A partir de esto, se puede inferir que los contagios de COVID-19, ya sea como principal agravante o como una barrera para que las mujeres y otras personas con capacidad de gestar no pudieran recibir la atención médica adecuada, tuvieron un efecto directo en las muertes maternas ocurridas durante la pandemia. Ante datos como estos es necesario continuar con el trabajo de monitoreo y visibilización del impacto de la pandemia por COVID-19 en el ámbito de la atención de la salud materna. Además, es indispensable que al Estado mexicano cumpla sus obligaciones para garantizar el derecho a la salud, lo cual incluye atender los problemas estructurales a fin de disminuir las muertes prevenibles durante el embarazo, parto y postparto. Solo por mencionar y para interés, ojo con las siguientes causas de muertes maternas: Las hemorragias graves tras el parto pueden matar a una mujer sana en dos horas si no recibe la atención adecuada. La inyección de oxitocina inmediatamente después del parto reduce el riesgo de hemorragia.
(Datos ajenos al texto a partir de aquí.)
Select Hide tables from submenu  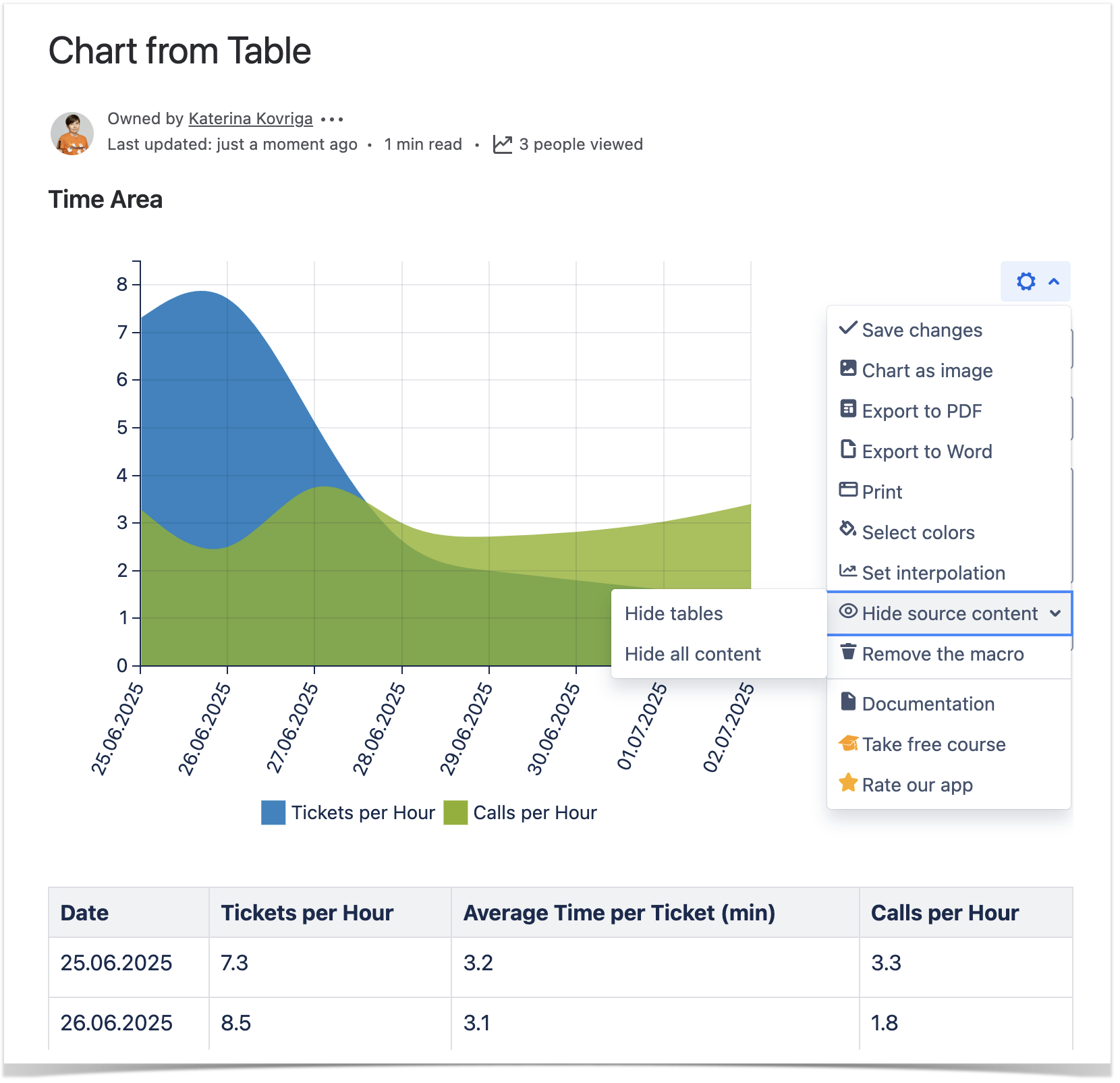[673, 613]
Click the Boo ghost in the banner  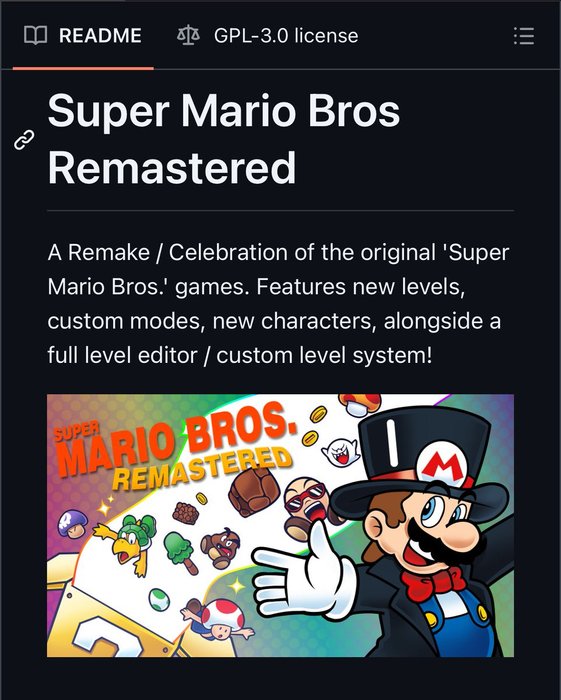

Las infecciones tras el parto pueden eliminarse con una buena higiene y reconociendo y tratando a tiempo los signos tempranos de infección. La preeclampsia debe detectarse y tratarse adecuadamente antes de la aparición de convulsiones (eclampsia) u otras complicaciones potencialmente mortales. La administración de fármacos como el sulfato de magnesio a pacientes con preeclampsia puede reducir el riesgo de que sufran eclampsia. Para evitar la muerte materna también es fundamental que se eviten los embarazos no deseados o a edades demasiado tempranas. Todas las mujeres, y en particular las adolescentes, deben tener acceso a la contracepción, a servicios que realicen abortos seguros en la medida en que la legislación lo permita, y a una atención de calidad tras el aborto.